PROMPT A: Change "Find the location of" to "Locate" in the records, from their first line through the line holding "scroll bar is", inclusive. Give those lines back with nothing else altered.

DOCUMENT SEGMENT:
================================
Core Principles of Collaborative Practice
Generally
Collaborative Practice in its various permutations and hybrid formats is a principled, respectful way for couples to negotiate many types of agreements. Prior to proceeding, the professionals should first discuss alternative process options with the couple to help guide them in choosing the appropriate process. If the couple chooses Collaborative Practice, the following core principles must be honored:
- The couple must respect each other’s goals and priorities;
- The couple must provide full, open, voluntary, prompt and honest disclosure, and must update information as it changes whether asked to or not;
- The couple must engage in honest, good faith, interest-based negotiation;
- The couple will consider creating a multi-disciplinary team appropriate for their unique challenges;
- (If children): Parents must focus on their children’s best interests in a way that promotes a caring, loving and involved relationship between the children and each parent both now and in the future;
- All professionals will be disqualified if either of the parties resorts to adversarial proceedings (litigation)
================================
RECORDED INFORMATION:
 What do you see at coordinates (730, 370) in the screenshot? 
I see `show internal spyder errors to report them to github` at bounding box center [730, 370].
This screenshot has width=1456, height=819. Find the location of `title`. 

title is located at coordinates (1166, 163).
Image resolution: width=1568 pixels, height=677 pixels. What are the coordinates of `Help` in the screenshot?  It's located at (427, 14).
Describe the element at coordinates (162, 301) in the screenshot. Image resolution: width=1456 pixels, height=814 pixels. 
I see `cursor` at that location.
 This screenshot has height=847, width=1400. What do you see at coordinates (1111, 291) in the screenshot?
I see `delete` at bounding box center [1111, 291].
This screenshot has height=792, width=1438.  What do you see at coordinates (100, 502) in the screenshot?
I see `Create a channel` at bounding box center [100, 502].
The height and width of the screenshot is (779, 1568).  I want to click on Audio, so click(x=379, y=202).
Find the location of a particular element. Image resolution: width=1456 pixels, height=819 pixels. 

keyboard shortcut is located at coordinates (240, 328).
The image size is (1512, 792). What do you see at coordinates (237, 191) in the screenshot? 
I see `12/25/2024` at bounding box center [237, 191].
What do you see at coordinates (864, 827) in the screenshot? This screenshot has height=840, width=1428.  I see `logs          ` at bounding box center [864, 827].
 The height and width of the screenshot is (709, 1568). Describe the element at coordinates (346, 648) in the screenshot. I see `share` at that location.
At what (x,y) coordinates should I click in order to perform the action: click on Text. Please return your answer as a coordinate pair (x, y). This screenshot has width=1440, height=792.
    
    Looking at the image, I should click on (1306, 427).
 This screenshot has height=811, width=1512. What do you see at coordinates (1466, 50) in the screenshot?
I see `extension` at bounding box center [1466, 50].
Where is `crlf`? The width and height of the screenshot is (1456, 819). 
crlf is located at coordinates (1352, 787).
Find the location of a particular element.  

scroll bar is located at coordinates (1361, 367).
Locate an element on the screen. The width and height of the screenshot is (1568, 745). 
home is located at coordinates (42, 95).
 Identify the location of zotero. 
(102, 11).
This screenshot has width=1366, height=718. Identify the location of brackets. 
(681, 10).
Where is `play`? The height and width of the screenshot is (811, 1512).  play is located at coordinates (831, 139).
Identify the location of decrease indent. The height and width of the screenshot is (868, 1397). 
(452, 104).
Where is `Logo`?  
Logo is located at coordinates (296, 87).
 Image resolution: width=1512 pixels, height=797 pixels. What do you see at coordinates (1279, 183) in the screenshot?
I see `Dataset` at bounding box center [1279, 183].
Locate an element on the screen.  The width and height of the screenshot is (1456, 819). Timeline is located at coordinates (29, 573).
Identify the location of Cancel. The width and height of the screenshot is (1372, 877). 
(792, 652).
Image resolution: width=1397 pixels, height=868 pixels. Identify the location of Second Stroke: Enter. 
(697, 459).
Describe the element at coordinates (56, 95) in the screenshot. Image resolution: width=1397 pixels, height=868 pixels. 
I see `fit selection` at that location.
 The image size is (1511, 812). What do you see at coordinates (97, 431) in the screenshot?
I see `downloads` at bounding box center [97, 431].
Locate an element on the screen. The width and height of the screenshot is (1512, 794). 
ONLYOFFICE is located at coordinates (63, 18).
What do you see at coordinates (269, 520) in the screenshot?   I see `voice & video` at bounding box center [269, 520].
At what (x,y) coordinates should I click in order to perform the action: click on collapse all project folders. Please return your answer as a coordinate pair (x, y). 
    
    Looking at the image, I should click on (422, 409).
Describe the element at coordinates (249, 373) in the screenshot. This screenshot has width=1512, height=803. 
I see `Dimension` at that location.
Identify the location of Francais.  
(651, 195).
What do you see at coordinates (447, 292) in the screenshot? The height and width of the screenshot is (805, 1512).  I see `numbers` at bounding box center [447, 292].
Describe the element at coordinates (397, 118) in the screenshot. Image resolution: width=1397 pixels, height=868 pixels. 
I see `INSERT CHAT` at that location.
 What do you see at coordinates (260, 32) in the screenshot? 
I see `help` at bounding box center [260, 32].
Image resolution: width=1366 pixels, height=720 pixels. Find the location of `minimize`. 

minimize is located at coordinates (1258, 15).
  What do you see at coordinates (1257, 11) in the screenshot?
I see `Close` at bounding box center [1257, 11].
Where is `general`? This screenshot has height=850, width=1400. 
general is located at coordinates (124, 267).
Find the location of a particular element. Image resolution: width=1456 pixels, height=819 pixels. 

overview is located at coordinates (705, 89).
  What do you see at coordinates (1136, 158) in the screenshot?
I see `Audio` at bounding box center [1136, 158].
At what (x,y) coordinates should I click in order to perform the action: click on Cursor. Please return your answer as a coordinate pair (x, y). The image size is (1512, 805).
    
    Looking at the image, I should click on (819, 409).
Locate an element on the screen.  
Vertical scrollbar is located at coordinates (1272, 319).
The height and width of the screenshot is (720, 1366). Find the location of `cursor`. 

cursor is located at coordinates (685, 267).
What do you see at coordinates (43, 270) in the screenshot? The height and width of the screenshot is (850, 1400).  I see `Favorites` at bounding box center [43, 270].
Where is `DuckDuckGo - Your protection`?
================================
PROMPT B: Return the whole text on the core principles of Collaborative Practice word for word.

FINAL RESULT A:
 What do you see at coordinates (730, 370) in the screenshot? 
I see `show internal spyder errors to report them to github` at bounding box center [730, 370].
This screenshot has width=1456, height=819. Locate `title`. 

title is located at coordinates (1166, 163).
Image resolution: width=1568 pixels, height=677 pixels. What are the coordinates of `Help` in the screenshot?  It's located at (427, 14).
Describe the element at coordinates (162, 301) in the screenshot. Image resolution: width=1456 pixels, height=814 pixels. 
I see `cursor` at that location.
 This screenshot has height=847, width=1400. What do you see at coordinates (1111, 291) in the screenshot?
I see `delete` at bounding box center [1111, 291].
This screenshot has height=792, width=1438.  What do you see at coordinates (100, 502) in the screenshot?
I see `Create a channel` at bounding box center [100, 502].
The height and width of the screenshot is (779, 1568).  I want to click on Audio, so click(x=379, y=202).
Locate a particular element. Image resolution: width=1456 pixels, height=819 pixels. 

keyboard shortcut is located at coordinates (240, 328).
The image size is (1512, 792). What do you see at coordinates (237, 191) in the screenshot? 
I see `12/25/2024` at bounding box center [237, 191].
What do you see at coordinates (864, 827) in the screenshot? This screenshot has height=840, width=1428.  I see `logs          ` at bounding box center [864, 827].
 The height and width of the screenshot is (709, 1568). Describe the element at coordinates (346, 648) in the screenshot. I see `share` at that location.
At what (x,y) coordinates should I click in order to perform the action: click on Text. Please return your answer as a coordinate pair (x, y). This screenshot has width=1440, height=792.
    
    Looking at the image, I should click on (1306, 427).
 This screenshot has height=811, width=1512. What do you see at coordinates (1466, 50) in the screenshot?
I see `extension` at bounding box center [1466, 50].
Where is `crlf`? The width and height of the screenshot is (1456, 819). 
crlf is located at coordinates (1352, 787).
Locate a particular element.  

scroll bar is located at coordinates (1361, 367).

FINAL RESULT B:
Core Principles of Collaborative Practice
Generally
Collaborative Practice in its various permutations and hybrid formats is a principled, respectful way for couples to negotiate many types of agreements. Prior to proceeding, the professionals should first discuss alternative process options with the couple to help guide them in choosing the appropriate process. If the couple chooses Collaborative Practice, the following core principles must be honored:
- The couple must respect each other’s goals and priorities;
- The couple must provide full, open, voluntary, prompt and honest disclosure, and must update information as it changes whether asked to or not;
- The couple must engage in honest, good faith, interest-based negotiation;
- The couple will consider creating a multi-disciplinary team appropriate for their unique challenges;
- (If children): Parents must focus on their children’s best interests in a way that promotes a caring, loving and involved relationship between the children and each parent both now and in the future;
- All professionals will be disqualified if either of the parties resorts to adversarial proceedings (litigation)